* [ELENCO DEI COMPITI]
**1.** Nel testo su calorie e cervello, in quale università è stata fatta la scoperta?
**2.** Riprendi il testo su calorie e cervello dal punto in cui si ferma e portalo avanti.

*** TESTO DEL DOCUMENTO ***

Uno dei (tanti) segreti della longevità? Mangiare poco. Non significa rimanere a stecchetto, ma secondo una recente ricerca pubblicata su PNAS, basterebbe ridurre di un terzo le calorie consumate per poter mantenere il cervello giovane. Se poi a questo ci aggiungiamo la riduzione del rischio delle malattie associate all’obesità, si può immaginare quanto alla fine convenga anche ai più golosi.
La scoperta è tutta italiana, realizzata presso l’Università Cattolica di Roma, e riguarda una proteina chiamata Creb1, già nota da tempo per essere una di quelle coinvolte nel processo di invecchiamento neuronale, la quale regola alcune funzioni come la memoria, l’apprendimento e l’ansia. Questa proteina può essere regolata “artificialmente” tramite farmaci o anche semplicemente bevendo caffè o tè, ma questo serve solo a stimolarla. La scoperta dell’attivazione o disattivazione invece è del tutto nuova.
Secondo la teoria dei ricercatori romani, basterebbe tagliare circa il 30% delle calorie per migliorare le performance cognitive del cervello. Ciò è particolarmente importante in età avanzata per combattere l’insorgere di alcune malattie neurodegenerative come il morbo di Alzheimer.

*** INFORMAZIONI ESTRATTE ***

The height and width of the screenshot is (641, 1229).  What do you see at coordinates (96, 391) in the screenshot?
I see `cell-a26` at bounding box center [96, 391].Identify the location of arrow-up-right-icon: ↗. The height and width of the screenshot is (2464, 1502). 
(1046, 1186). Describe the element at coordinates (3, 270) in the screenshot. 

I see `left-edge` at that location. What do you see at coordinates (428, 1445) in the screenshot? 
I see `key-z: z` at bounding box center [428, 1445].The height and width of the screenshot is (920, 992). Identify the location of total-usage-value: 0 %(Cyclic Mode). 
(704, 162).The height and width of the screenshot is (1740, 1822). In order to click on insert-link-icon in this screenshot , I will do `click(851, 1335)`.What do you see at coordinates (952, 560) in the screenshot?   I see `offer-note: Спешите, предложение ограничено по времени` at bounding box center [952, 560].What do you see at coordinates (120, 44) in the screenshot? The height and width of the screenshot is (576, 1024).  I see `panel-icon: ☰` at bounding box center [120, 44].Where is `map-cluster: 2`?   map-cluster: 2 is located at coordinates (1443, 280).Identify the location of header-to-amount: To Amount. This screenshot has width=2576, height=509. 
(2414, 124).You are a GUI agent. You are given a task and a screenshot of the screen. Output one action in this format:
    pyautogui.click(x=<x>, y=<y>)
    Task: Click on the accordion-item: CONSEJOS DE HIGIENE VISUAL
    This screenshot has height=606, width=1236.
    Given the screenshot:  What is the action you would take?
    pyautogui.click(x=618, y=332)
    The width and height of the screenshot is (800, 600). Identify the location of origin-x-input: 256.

***

* [RISPOSTE AI COMPITI]
**1.** All'Università Cattolica di Roma.

**2.**
Questo dimostra per la prima volta uno dei meccanismi attraverso cui la dieta agisce sul cervello anche se per l’uomo il discorso è più complicato perché non basterebbe semplicemente tagliare le calorie, ma incidere anche sulla qualità degli alimenti. In ogni caso ormai è più chiaro il meccanismo che lega le malattie metaboliche, come diabete e obesità, e il declino delle attività cognitive. Ed è un buon punto di partenza, anche nella logica di una possibile prevenzione farmacologica delle malattie neurodegenerative
ha spiegato Salvatore Fusco, coautore dello studio, sottolineando che questa ricerca è stata condotta sui topi e che dunque deve ancora essere confermata sugli esseri umani. Per avere un’idea di cosa si sta parlando, diciamo che mediamente un adulto fisicamente attivo dovrebbe assumere circa 2000 calorie. In questo caso basterebbe assumerne 1.400 per far sì che il meccanismo funzioni.
Giovambattista Pani, dell’Istituto di Patologia generale ed uno degli autori dello studio, ha comunque tenuto a precisare che dato che non sempre la restrizione calorica è positiva per il corpo umano, il team dovrebbe iniziare uno studio per cercare di realizzare un farmaco in grado di far ottenere lo stesso risultato senza ridurre la quantità di cibo immesso nell’organismo. Ma visto che per questo medicinale ci vorranno anni, nel frattempo di certo non ci farebbe male ridurre un po’ ciò che mangiamo.